Use-case • compboost

Data: Titanic Passenger Survival Data Set

We use the titanic dataset with binary classification on survived. First of all we store the train and test data in two data frames and remove all rows that contains NAs:

# Store train and test data:
df_train = na.omit(titanic::titanic_train)

str(df_train)
#> 'data.frame':    714 obs. of  12 variables:
#>  $ PassengerId: int  1 2 3 4 5 7 8 9 10 11 ...
#>  $ Survived   : int  0 1 1 1 0 0 0 1 1 1 ...
#>  $ Pclass     : int  3 1 3 1 3 1 3 3 2 3 ...
#>  $ Name       : chr  "Braund, Mr.

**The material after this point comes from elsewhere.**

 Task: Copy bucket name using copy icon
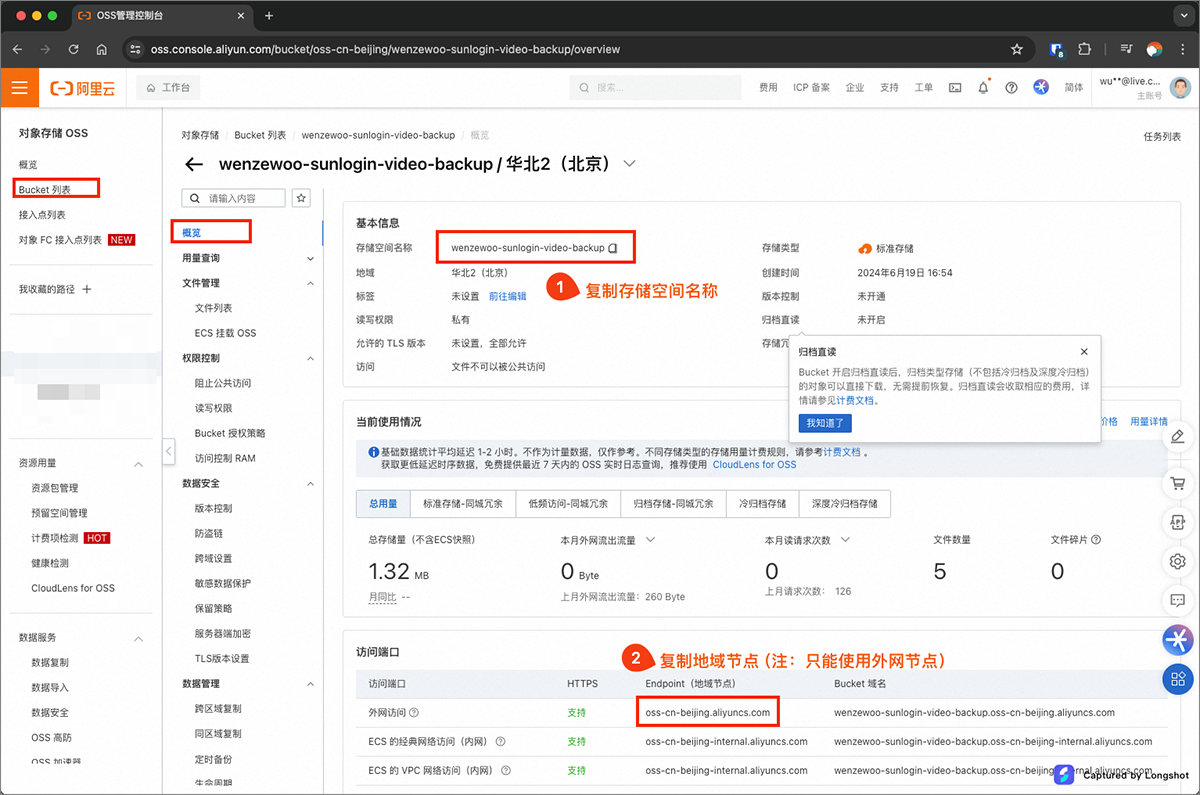click(614, 248)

Owen Harris" "Cumings, Mrs. John Bradley (Florence Briggs Thayer)" "Heikkinen, Miss. Laina" "Futrelle, Mrs. Jacques Heath (Lily May Peel)" ...
#>  $ Sex        : chr  "male" "female" "female" "female" ...
#>  $ Age        : num  22 38 26 35 35 54 2 27 14 4 ...
#>  $ SibSp      : int  1 1 0 1 0 0 3 0 1 1 ...
#>  $ Parch      : int  0 0 0 0 0 0 1 2 0 1 ...
#>  $ Ticket     : chr  "A/5 21171" "PC 17599" "STON/O2. 3101282" "113803" ...
#>  $ Fare       : num  7.25 71.28 7.92 53.1 8.05 ...
#>  $ Cabin      : chr  "" "C85" "" "C123" ...
#>  $ Embarked   : chr  "S" "C" "S" "S" ...
#>  - attr(*, "na.action")= 'omit' Named int [1:177] 6 18 20 27 29 30 32 33 37 43 ...
#>   ..- attr(*, "names")= chr [1:177] "6" "18" "20" "27" ...

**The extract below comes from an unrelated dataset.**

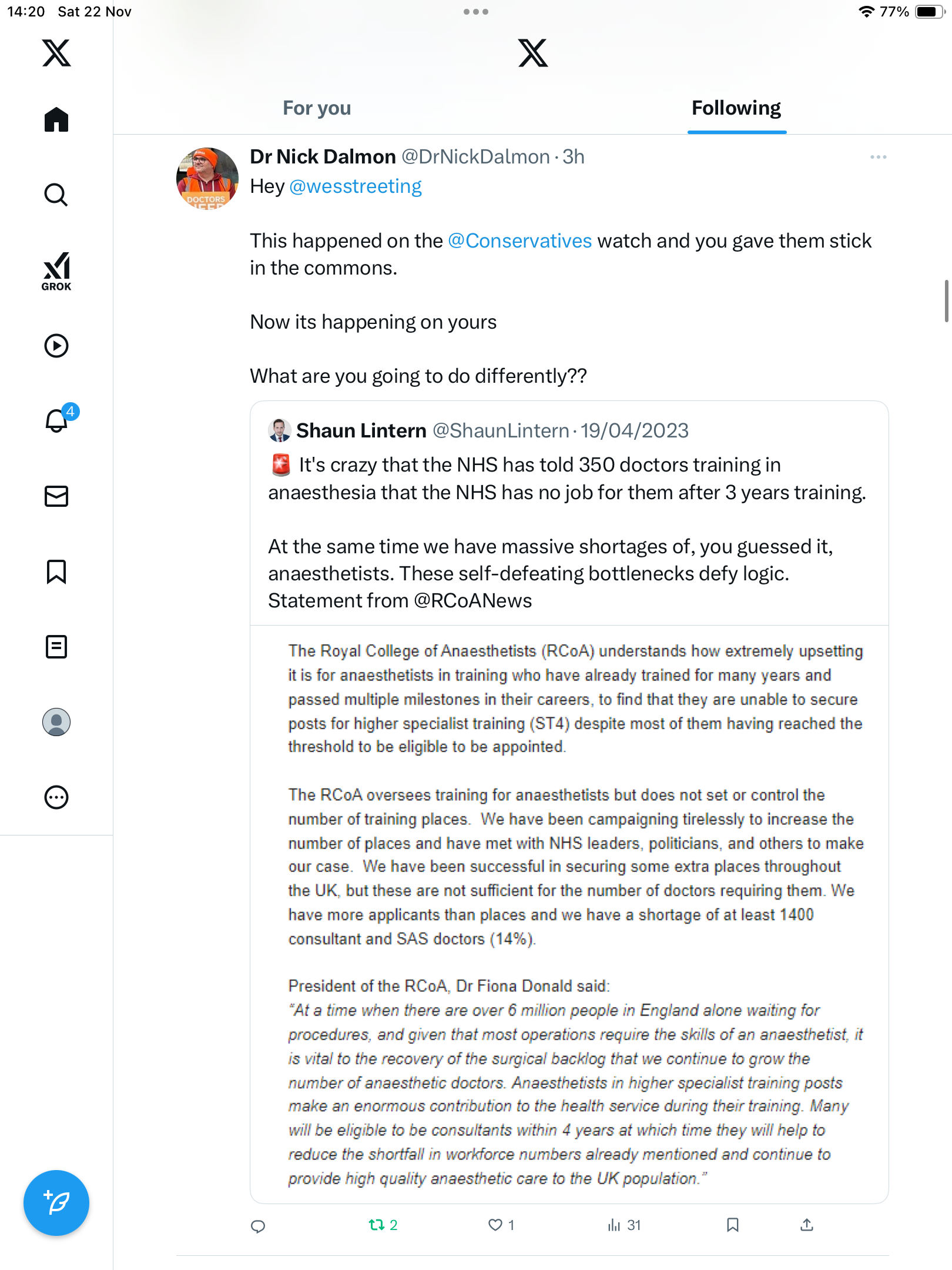This screenshot has height=1270, width=952.
Task: Open the Video tab icon
Action: tap(56, 346)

In the next step we transform the response to a factor with more intuitive levels:

df_train$Survived = factor(df_train$Survived, labels = c("no", "yes"))

Initializing Model

Due to the R6 API it is necessary to create a new class object which gets the data, the target as character, and the used loss. Note that it is important to give an initialized loss object:

cboost = Compboost$new(data = df_train, target = "Survived", oob_fraction = 0.3)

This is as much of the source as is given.